====== Data listing

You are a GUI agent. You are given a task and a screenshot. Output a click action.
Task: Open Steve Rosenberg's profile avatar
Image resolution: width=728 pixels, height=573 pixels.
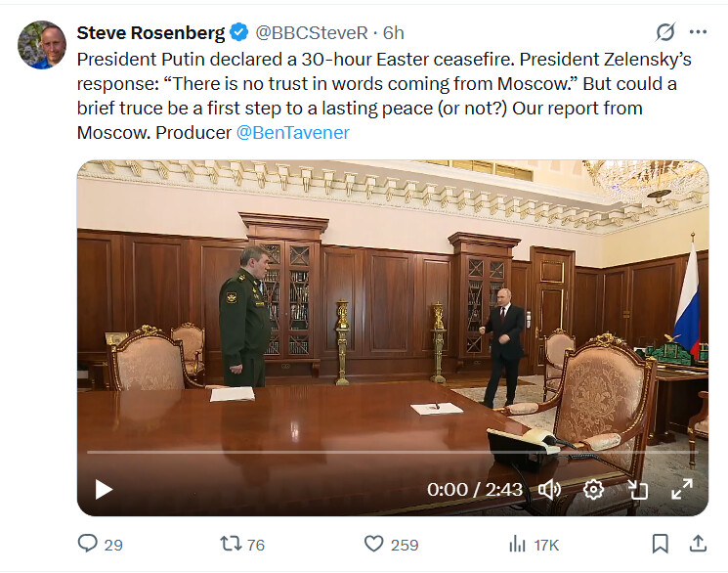point(42,45)
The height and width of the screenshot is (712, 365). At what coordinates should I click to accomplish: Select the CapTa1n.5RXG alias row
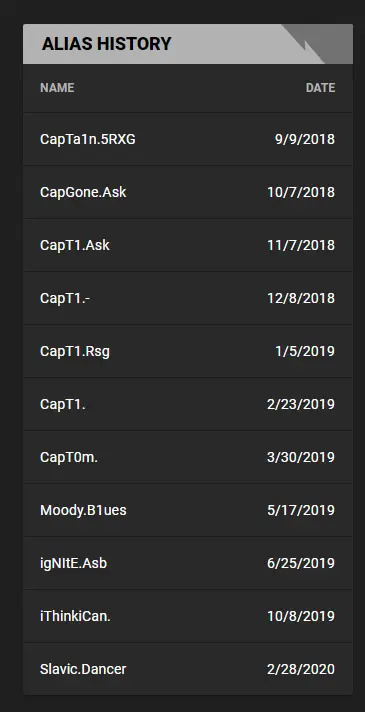click(187, 139)
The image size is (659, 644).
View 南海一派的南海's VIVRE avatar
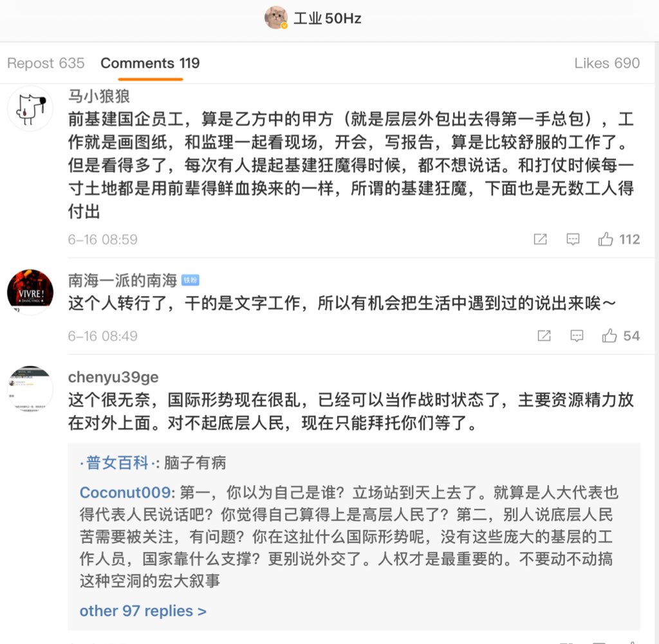(x=30, y=292)
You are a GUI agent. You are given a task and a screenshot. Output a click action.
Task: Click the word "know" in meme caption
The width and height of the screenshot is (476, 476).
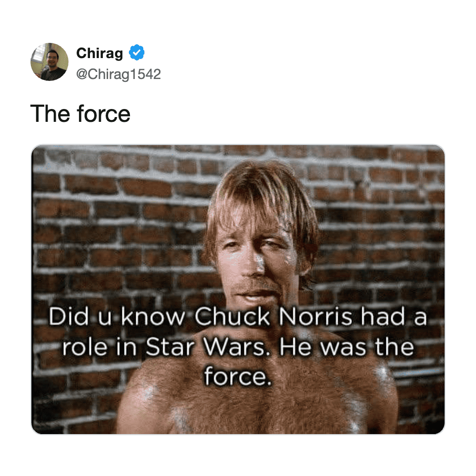tap(153, 317)
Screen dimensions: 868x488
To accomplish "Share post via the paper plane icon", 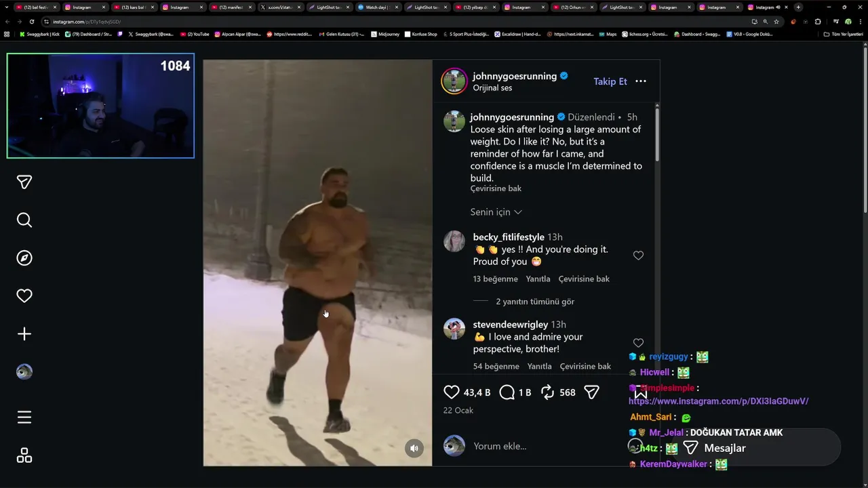I will 591,392.
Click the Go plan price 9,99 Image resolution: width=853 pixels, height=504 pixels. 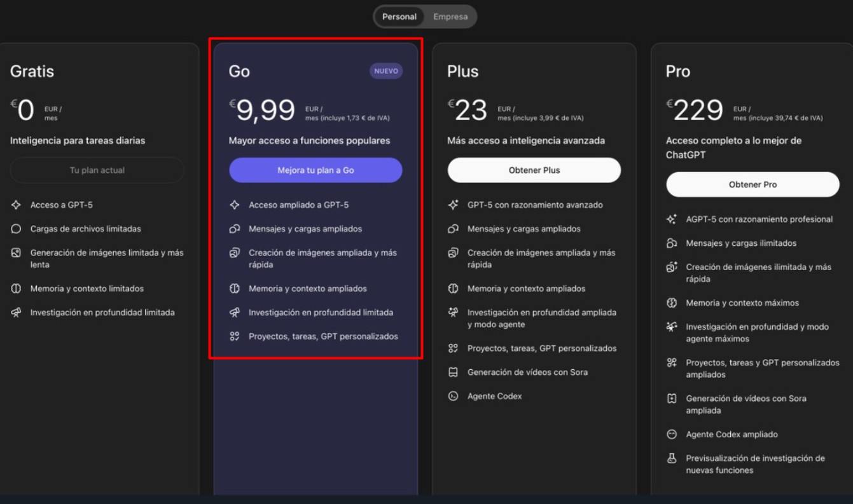click(265, 111)
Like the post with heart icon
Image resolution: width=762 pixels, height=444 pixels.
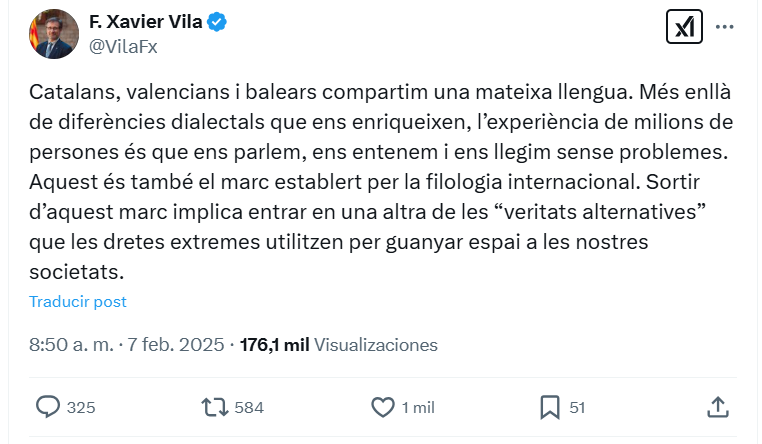[383, 406]
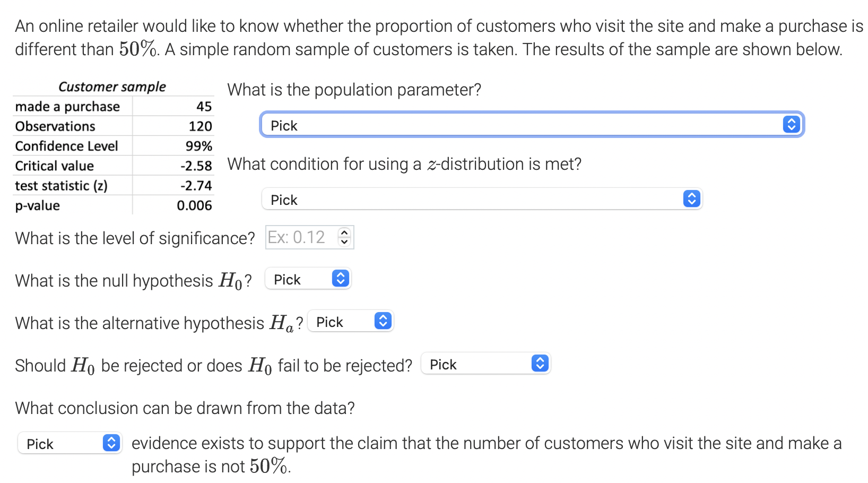Click the p-value cell showing 0.006
The height and width of the screenshot is (483, 868).
(194, 205)
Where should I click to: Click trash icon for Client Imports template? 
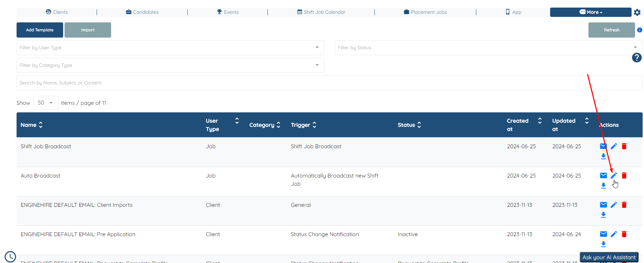(x=624, y=205)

============

[Required action]
Within the entries above, the lines from the one with "Where should I" through the final line are to be printed exactly, with the pictures removed.

[Answer space]
Where should I click to: Click trash icon for Client Imports template? 
(x=624, y=205)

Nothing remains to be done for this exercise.